Ценность человека определялась для Ландау делом, которое этот человек сделал. Не званиями, премиями, популярностью – только делом. Если речь заходила о человеке, неизвестном ему, он сразу спрашивал: «А что он сделал?» Уже сделал. Вернувшись из Парижа, я с гордостью рассказывал ему, что встречался там со знаменитым Луи де Бройлем, нобелевским лауреатом.

– Да, де Бройль… – задумчиво сказал Ландау. – Жаль, что он так мало сделал…

Он не очень верил в обещания. Благие помыслы – прекрасная вещь, но нередко встречаем мы людей, у которых обещания подменяют саму деятельность и привлекательный план на будущее становится вроде бы уже делом настоящего. «Вы мало работаете», – наверно, это самый тяжёлый упрёк ученикам, на который был способен Дау.

«Без любознательности, – писал Ландау, – нормальное развитие человека, по-моему, немыслимо. Отсутствие этого драгоценного качества зримо при всяком столкновении с куцым интеллектом, со скучным старичком любого возраста».

Трудно представить человека столь ненасытной любознательности, какая была у Ландау. Его интересовало всё: что нового в политике, что показывают в кино, дали ли результаты реформы средней школы, как делают газету. Мой друг, актёр Игорь Кваша, встретился с Дау в Коктебеле на пляже. Лежали, копались в камешках, купались, разговаривали.

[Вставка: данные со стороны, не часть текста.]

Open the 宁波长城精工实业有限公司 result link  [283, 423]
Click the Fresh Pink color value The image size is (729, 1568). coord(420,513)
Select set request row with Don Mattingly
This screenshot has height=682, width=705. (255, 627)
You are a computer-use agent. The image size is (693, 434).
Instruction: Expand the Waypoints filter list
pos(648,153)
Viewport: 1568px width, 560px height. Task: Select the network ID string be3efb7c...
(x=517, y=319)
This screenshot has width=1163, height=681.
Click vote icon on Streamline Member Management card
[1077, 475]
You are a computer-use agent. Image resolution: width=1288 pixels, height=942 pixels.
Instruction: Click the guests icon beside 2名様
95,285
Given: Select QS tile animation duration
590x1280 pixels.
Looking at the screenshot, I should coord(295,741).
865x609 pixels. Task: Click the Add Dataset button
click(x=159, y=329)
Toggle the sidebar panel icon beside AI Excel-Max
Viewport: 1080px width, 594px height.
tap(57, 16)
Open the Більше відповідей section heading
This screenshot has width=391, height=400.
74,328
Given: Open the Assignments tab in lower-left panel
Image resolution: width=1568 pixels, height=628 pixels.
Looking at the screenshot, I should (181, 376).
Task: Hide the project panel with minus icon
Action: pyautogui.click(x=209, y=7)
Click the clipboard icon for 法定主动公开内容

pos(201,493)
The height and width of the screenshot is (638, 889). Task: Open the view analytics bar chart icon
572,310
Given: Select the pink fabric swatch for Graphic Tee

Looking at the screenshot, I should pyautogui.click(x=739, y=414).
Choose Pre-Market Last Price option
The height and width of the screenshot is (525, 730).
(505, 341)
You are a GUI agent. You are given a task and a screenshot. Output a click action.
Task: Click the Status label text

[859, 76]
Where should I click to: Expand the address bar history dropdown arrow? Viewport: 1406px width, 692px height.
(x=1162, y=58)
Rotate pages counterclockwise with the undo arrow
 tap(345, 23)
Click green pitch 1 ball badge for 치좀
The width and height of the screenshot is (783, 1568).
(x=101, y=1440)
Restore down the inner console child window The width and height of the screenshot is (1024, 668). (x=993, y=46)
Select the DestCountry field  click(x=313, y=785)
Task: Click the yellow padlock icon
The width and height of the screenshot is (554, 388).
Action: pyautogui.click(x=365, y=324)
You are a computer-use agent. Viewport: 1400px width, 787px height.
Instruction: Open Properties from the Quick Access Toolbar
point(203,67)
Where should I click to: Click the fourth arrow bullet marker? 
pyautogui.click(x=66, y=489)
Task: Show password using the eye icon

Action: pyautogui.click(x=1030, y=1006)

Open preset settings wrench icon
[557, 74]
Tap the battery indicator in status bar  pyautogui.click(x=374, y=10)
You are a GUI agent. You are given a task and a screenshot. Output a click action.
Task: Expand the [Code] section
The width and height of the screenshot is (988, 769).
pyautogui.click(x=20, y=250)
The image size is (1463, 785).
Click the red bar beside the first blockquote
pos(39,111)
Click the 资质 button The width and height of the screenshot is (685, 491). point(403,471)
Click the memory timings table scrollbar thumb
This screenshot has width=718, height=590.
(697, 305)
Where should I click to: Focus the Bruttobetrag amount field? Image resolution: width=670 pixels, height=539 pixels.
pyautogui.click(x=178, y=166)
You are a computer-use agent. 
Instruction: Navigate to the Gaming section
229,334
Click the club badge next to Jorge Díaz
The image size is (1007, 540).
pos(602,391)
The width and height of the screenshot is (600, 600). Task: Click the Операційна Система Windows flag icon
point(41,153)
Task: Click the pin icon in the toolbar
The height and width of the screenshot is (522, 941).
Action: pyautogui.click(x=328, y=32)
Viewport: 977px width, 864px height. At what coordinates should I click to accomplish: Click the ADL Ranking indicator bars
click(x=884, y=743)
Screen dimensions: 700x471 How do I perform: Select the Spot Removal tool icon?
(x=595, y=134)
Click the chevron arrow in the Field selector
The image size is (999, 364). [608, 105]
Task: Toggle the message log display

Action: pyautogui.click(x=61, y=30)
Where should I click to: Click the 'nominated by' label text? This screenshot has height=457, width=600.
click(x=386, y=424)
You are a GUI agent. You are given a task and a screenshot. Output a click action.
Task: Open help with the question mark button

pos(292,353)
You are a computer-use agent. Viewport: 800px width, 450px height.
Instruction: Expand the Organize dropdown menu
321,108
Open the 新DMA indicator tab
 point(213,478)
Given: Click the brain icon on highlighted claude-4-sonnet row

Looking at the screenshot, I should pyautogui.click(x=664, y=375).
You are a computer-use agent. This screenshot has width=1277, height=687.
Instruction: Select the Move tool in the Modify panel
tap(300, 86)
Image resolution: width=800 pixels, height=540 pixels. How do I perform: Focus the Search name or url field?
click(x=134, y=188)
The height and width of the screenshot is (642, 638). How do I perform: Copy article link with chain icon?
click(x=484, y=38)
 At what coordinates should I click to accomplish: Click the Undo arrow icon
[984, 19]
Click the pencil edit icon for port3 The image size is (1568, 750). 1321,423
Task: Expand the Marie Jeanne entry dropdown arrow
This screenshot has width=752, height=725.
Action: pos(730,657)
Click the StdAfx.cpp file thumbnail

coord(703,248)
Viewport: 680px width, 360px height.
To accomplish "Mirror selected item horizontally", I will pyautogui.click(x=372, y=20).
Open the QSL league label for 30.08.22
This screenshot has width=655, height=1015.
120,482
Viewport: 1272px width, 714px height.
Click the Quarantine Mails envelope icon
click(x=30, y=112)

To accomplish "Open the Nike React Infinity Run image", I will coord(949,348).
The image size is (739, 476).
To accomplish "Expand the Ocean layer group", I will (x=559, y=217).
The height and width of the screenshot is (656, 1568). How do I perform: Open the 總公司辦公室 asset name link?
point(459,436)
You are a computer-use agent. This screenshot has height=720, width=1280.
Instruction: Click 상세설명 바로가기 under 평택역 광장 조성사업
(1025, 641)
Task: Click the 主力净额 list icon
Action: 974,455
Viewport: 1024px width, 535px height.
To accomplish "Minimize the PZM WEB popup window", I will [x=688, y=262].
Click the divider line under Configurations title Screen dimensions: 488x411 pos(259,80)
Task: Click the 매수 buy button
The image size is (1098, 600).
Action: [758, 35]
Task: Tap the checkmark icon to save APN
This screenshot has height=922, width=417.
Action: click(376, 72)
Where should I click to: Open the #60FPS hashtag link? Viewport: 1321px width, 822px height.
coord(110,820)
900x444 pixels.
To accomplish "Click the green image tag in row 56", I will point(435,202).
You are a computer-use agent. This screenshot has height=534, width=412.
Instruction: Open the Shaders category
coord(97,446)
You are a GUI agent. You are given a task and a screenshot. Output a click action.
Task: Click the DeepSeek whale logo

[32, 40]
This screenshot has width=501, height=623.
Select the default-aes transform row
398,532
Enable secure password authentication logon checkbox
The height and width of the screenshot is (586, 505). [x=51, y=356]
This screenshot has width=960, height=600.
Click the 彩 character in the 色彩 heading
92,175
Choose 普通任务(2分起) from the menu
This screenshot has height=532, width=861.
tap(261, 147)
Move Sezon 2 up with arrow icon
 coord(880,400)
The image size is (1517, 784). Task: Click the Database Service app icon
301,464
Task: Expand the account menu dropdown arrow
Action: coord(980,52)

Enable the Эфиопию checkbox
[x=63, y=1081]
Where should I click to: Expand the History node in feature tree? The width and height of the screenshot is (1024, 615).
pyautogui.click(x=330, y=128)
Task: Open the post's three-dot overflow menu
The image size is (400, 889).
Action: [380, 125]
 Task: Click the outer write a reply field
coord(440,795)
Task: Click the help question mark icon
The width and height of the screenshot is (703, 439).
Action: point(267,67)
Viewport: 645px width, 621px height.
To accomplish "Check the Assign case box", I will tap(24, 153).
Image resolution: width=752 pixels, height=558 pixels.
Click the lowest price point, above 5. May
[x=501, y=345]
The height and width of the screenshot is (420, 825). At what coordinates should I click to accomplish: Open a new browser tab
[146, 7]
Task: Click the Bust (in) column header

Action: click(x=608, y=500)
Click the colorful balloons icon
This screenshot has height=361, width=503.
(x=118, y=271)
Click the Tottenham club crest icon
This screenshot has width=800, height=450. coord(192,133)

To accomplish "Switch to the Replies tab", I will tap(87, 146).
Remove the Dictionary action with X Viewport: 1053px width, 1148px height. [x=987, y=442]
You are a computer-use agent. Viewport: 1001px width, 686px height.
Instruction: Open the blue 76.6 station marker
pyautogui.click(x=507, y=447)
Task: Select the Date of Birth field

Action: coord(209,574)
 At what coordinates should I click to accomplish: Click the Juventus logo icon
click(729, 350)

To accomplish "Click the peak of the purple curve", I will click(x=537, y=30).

– О чём? – спросил я Игоря.

– О системе Станиславского. Я не знал, кто он такой, потом спросил, он отвечает: «Я – физик».

Потом мне сказали, что это Ландау. Он очень интересовался системой Станиславского…

Юмор, если уж он есть в человеке, черта неистребимая. Первым признаком выздоровления Ландау после страшной катастрофы были его шутки.

В его палату пришли психиатры и принесли с собой таблички. На табличках были нарисованы крестики и кружочки.

– Что это? – спросили психиатры и показали крестик.

– Кружочек, – очень серьёзно ответил Дау.

– А это? – И показали кружочек.

– Крестик.

Психиатры ретировались в большом замешательстве. Ландау подмигнул медицинской сестре и прошептал:

– Здорово я их обманул, а? Будут теперь знать, как приставать с разными глупостями…

Сестра рассказала все психиатрам; они обрадовались: значит, их опыт прошёл более чем успешно. Болит, а он шутит. Трудно, а он смеётся.

Он никогда не ругался со своими научными противниками, он шутил. Это было куда опаснее, чем брань. Бранные слова тяжелы, как камни, а шутки – они летают и иногда залетают очень далеко…

Любил иногда весело «поддеть». Одному приятелю, известному физику, академику, который прешел на вестить его, пожаловался, что отстал: давно не читал специальных журналов.